How this is incorporated into nutrition work:


Distress tolerance

  • Clients who suffer from eating disorders or disordered eating often use food to manage uncomfortable emotions
  • Offering distress tolerance skills allows clients to calm their nervous system when experiencing heightened emotions and urges to engage in problematic behaviors with food (e.g. bingeing, purging)


Emotion regulation

  • Emotion regulation allows clients to develop alternative strategies to manage uncomfortable emotions in order to heal a relationship with food.
  • An example of this could be a client who often comes home after a stressful day at work and uses food to numb all of the emotions that they experienced throughout the day. Emotion regulation skills would explore what alternatives the client could incorporate in order to prevent turning to food.



  • The goal of mindfulness is to allow clients to connect to the present moment. Because many individuals who have engaged in chronic dieting or have experienced an eating disorder are often disconnected from their bodies, it becomes difficult for them to become attuned to their body’s needs and signals. Mindfulness allows clients to practice turning inward for cues of what and when to eat rather than relying on external guidance.
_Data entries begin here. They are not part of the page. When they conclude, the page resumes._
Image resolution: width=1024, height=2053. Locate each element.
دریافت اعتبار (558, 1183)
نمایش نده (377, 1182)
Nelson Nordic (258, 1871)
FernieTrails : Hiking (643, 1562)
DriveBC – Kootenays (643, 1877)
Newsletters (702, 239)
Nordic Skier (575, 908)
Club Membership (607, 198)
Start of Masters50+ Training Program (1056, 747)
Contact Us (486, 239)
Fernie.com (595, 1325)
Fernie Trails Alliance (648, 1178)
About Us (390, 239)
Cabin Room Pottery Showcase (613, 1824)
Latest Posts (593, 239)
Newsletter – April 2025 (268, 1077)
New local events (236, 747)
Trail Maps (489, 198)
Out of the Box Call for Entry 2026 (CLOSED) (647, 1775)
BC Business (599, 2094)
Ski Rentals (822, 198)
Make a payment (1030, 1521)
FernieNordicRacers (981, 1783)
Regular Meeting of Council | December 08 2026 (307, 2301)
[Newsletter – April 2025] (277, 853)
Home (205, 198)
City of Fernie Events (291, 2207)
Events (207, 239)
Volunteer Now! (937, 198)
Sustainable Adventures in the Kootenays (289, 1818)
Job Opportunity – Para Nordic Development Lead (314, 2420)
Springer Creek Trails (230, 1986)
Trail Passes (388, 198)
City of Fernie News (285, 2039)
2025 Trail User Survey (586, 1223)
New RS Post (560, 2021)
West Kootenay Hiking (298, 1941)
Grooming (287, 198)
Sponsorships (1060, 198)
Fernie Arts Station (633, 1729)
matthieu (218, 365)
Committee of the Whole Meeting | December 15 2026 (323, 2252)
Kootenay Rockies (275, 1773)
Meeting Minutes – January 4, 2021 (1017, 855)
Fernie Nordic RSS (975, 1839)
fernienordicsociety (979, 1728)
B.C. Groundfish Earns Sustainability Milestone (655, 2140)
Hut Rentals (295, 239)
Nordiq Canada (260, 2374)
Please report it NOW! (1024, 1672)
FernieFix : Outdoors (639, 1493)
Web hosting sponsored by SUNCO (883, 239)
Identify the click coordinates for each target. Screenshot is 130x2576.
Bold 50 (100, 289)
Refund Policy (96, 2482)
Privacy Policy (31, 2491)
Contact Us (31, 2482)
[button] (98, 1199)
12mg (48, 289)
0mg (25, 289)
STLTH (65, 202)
Cognitive Behavioral Therapy

Cognitive Behavioural Therapy (CBT) is based on the idea that one’s thoughts, feelings, and behaviours are all interconnected, with thoughts and behaviours being the target for intervention. The goal of CBT is to dismantle unhelpful beliefs and attitudes as well as encourage pleasant and/or helpful acts


How this is incorporated into nutrition work:



  • Food exposures are a core component of nutrition interventions with clients with disordered eating and eating disorders.
  • The goal of the food exposure is to identify foods that are currently avoided due to discomfort that arises at the thought of consuming them and assisting the client in approaching these foods and slowly building a capacity to tolerate the distress that arises.
  • Typically, over time, the anxiety and distress experienced with said food decreases and clients are able to increase variety and quantity in their food intake.


Problem Solving

  • Clients may come to a registered dietitian wanting to change their relationship with food, but experience a great amount of distress when trying to pursue this.
  • A tenant of CBT is problem solving where the dietitian would explore a circumstance around food and explore various options available to the client in terms of response
  • Consider a client who is struggling to buy chips at the grocery store because the client believes other people are judging them when they buy “unhealthy” foods. As an intervention, time can be spent breaking down the cognitive distortion by analyzing the facts, and questioning the believability of the thought. Behaviourally, an exposure paradigm and/or role playing could be used to assist the client with buying a wide variety of foods.

Family Based Treatment

Family-Based Treatment (FBT) is a family therapy for the treatment of adolescent eating disorders. The goal of the treatment is that therapists take a non-authoritarian stance in treatment and empower the parents to bring about the recovery of their child. FBT consists of three phases:


  1. Refeeding and weight restoration
  2. Restoring control of eating back to the adolescent
  3. Returning to normal adolescent development


How this is incorporated into nutrition work:


  • When treating young individuals with eating disorders, the registered dietitians at Sööma often prefer to include the family in order to offer appropriate support to the adolescent and empower parents to refeed and nourish their child.
  • Dietitians will often provide guidance on weight restoration requirements, engage in the family meal, which is a core component of FBT and support the family during the refeeding and restoration of control phase.
  • Dietitians will often work in conjunction with a psychologist who will support the adolescent and the family from a cognitive, emotional and developmental perspective.